4 — Escludo sempre, ripeto, il caso di qualche grave malattia, come di una gran febbre, benché desideri che anche allora si usi moderazione, sopportando tutto con pazienza. Parlo di certi piccoli malori che si possono sopportare in piedi…

Perché anche questo è vero, ci sono dei malori che si possono sopportare in piedi, non c’è bisogno di essere sdraiati nel letto per ogni cosa. E Santa Teresa dice che anche quando si è davanti a una grave malattia, anche quando abbiamo davanti una grande febbre, bisogna avere moderazione, sapendo sopportare con pazienza. Quindi, stai male, effettivamente hai quaranta di febbre — va bene — ecco, però, impariamo a sopportare, in quei momenti lì basta proprio dire: Gesù, ti offro tutto! Basta! Non c’è bisogno di star lì a fare chissà quali proclami al Signore, basta ricordarsi di offrire. Devo fare un intervento chirurgico…: Signore, te lo offro, fai tu, pensaci tu.

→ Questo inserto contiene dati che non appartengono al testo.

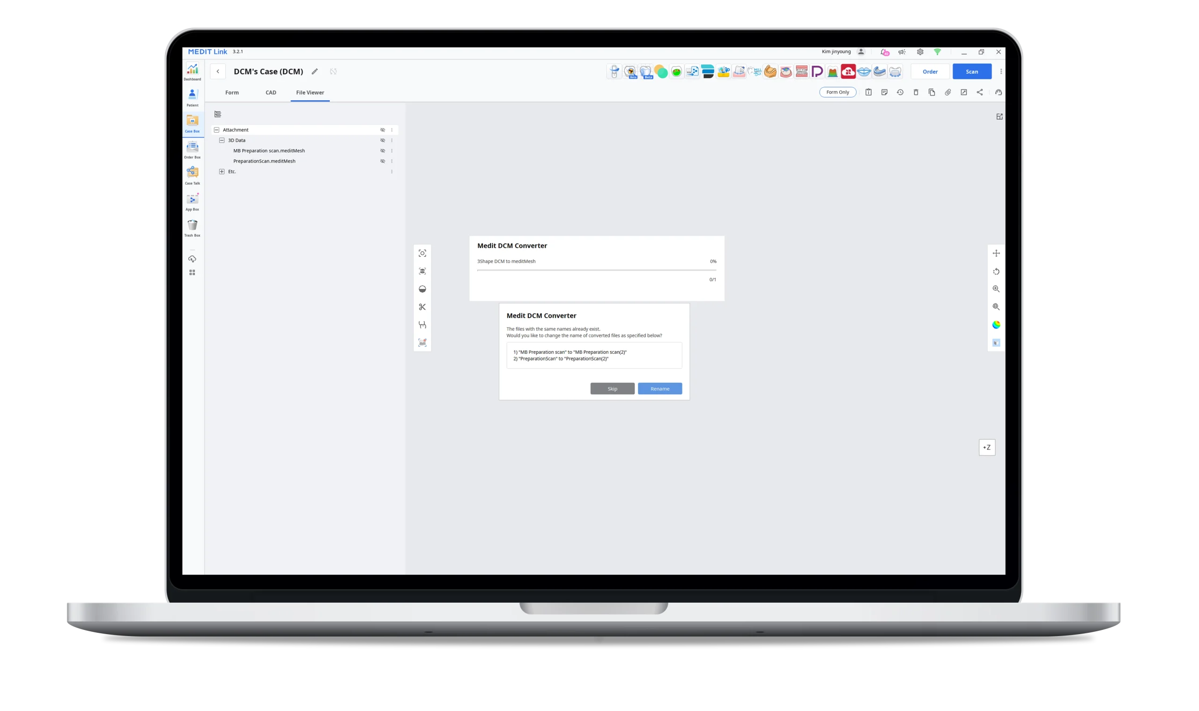Viewport: 1199px width, 711px height.
Task: Click the Rename button in dialog
Action: (x=660, y=389)
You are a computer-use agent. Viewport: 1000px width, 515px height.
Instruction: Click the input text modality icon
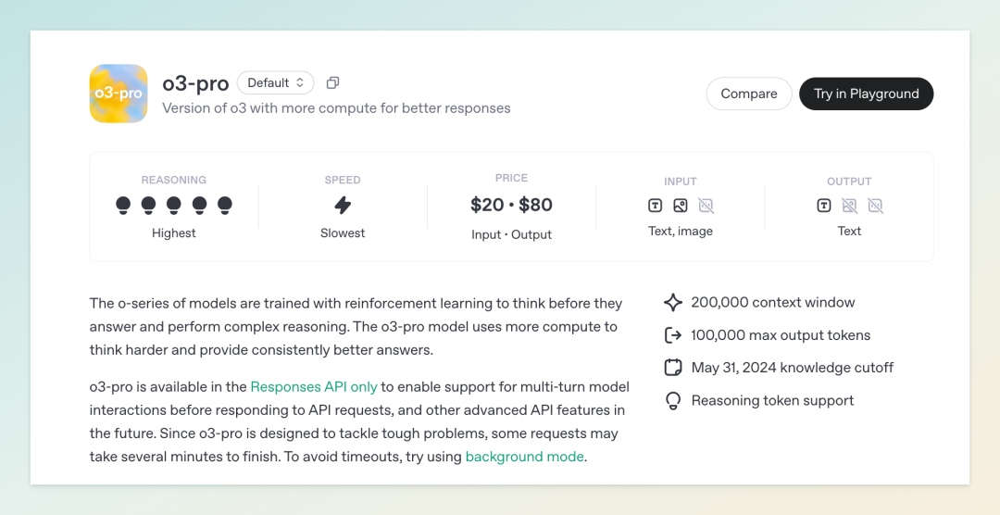655,206
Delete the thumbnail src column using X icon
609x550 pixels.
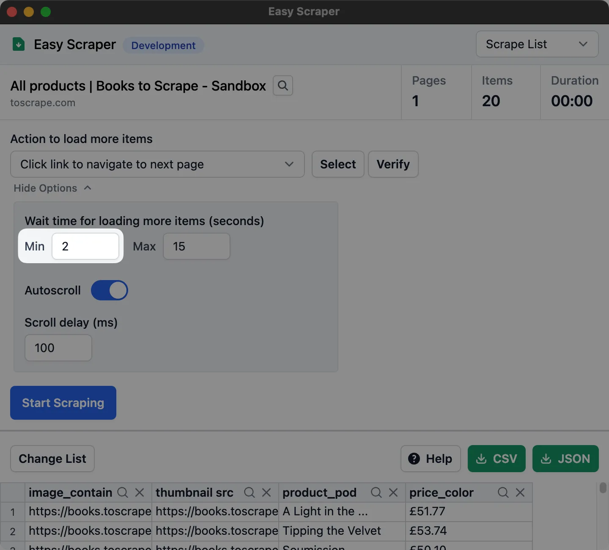pyautogui.click(x=266, y=492)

Che sarebbe mai di questo libro se venisse letto fuori di qui! Che direbbero di me tutte le monache! Ma come volentieri sopporterei le loro chiacchere se una sola si emendasse!

Basta una sola che si lamenti senza motivo, perché non si creda più a nessuna, nonostante i gravi dolori che possa avere.

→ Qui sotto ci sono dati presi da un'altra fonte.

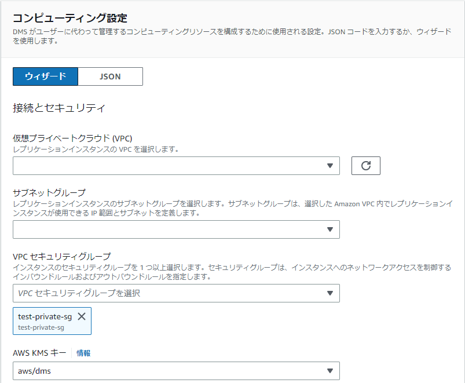Click the 接続とセキュリティ subsection heading
The image size is (465, 383).
point(59,108)
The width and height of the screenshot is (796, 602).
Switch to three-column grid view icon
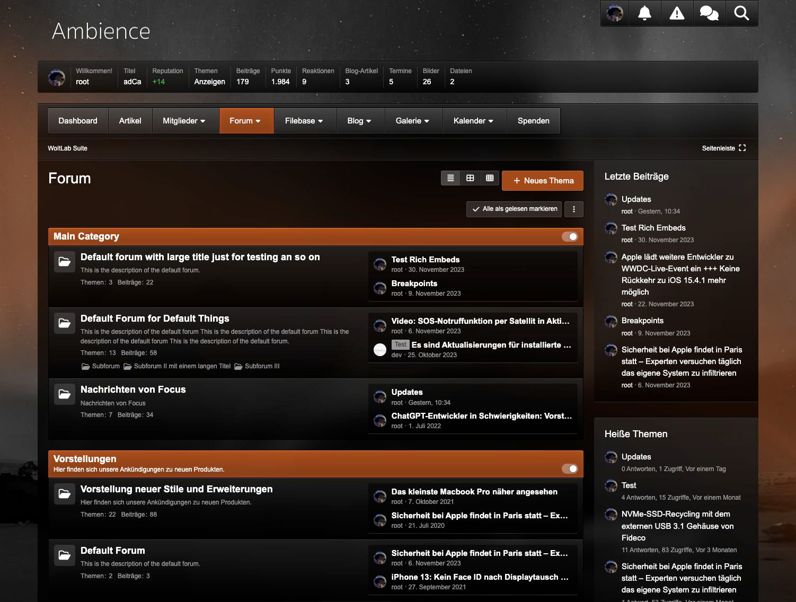click(490, 178)
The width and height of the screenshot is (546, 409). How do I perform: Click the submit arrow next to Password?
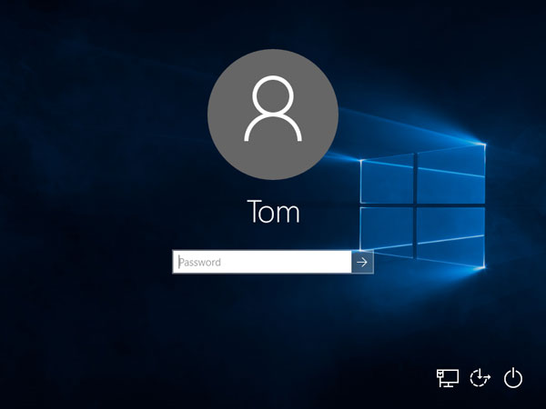pos(362,262)
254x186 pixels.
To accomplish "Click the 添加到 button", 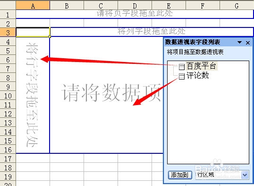I will click(180, 175).
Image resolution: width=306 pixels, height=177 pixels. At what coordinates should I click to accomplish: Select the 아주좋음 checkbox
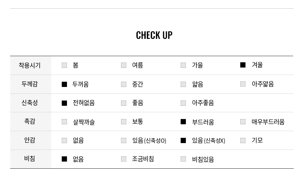pyautogui.click(x=183, y=103)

Quindi stiamo attenti, stiamo molto attenti.

Ricordiamoci invece dei nostri Padri, di quei santi eremiti di altri tempi, di cui pretendiamo di imitare la vita! Quanti e quali dolori soffrirono essi nella loro solitudine! 

Ecco, questo è verissimo, perché erano da soli, quando si è da soli, capite… 

Freddo, fame, sole e arsura: tutto sopportarono senza avere alcuno, fuori di Dio, con cui sollevarsi. Credete forse che fossero di ferro, o non piuttosto sensibili anch’essi come noi? Persuadetevi, figliuole, che quando il nostro corpo comincerà ad esser vinto, ci lascerà in pace, né più ci tormenterà. Avendo chi si interessa dei vostri bisogni, lasciatene ogni cura, a meno che non si tratti di una necessità evidente. Se non ci risolviamo a non più curarci della morte e della perdita della salute, non faremo mai nulla.

Morte, perdita della salute: abbiamo visto qualche anno fa che cosa produce, che cosa ha prodotto, questo terrore della salute, proprio nei termini della vita sociale. Non ce n’è più per nessuno, ognuno pensa per sé e basta; persone abbandonate, persone anziane abbandonate in casa, situazioni molto brutte, molto brutte, perché abbiamo il terrore della morte, perché abbiamo il terrore di perdere la salute.

5 — Quanto alla morte, cercate di non temerla, abbandonatevi intieramente nel Signore, e avvenga quel che vuole! Che c’importa di morire? Quante volte questo corpo si è burlato di noi! Non è forse giusto che qualche volta ci burliamo di lui? Questa risoluzione è più importante di quanto si creda, perché quando con l’aiuto di Dio ci si applica, un po’ alla volta, a vincere il nostro corpo, si riesce spesso a soggiogarlo. E tenere a bada un tal nemico è un ottimo mezzo per sostenere tutti gli altri combattimenti. — Si degni di aiutarci Colui che lo può!

Credo che non comprenda l’importanza di questo consiglio se non colui che già gode la vittoria. Si tratta di vantaggi così preziosi che, una volta conosciuti, non vi è persona, a mio avviso, che pur di possedere tanta pace e sovranità, non sia pronta ad affrontare anche i più grandi travagli.

Ecco, quindi, vedete, non dobbiamo aver paura della morte, non dobbiamo aver paura della salute che se ne va. Abbandonate tutto a Dio, lei dice: «che ci importa di morire!» Certo, impariamo a burlarci di questo corpo, come lui si è burlato di noi, impariamo a dire: vabbè, succeda quel che succeda, io sono nelle mani di Dio.

Ecco, in questo modo riusciremo ad avere il dominio, ricordando anche questi eremiti, questi santi — pensate a San Francesco, pensate a Santa Chiara, San Benedetto, a Santa Teresa, San Giovanni della Croce, che hanno sofferto fame, freddo, sole, arsura, e non erano di ferro, erano esseri umani come noi, però sono stati capaci di dire: io vado oltre!

Bene, quindi ancora a tutti buon primo sabato del mese di dicembre.

Benedicat vos omnipotens Deus, Pater, et Filius, et Spiritus Sanctus.
Amen
Dio ci benedica e la Vergine ci protegga.
Sia lodato Gesù Cristo sempre sia lodato.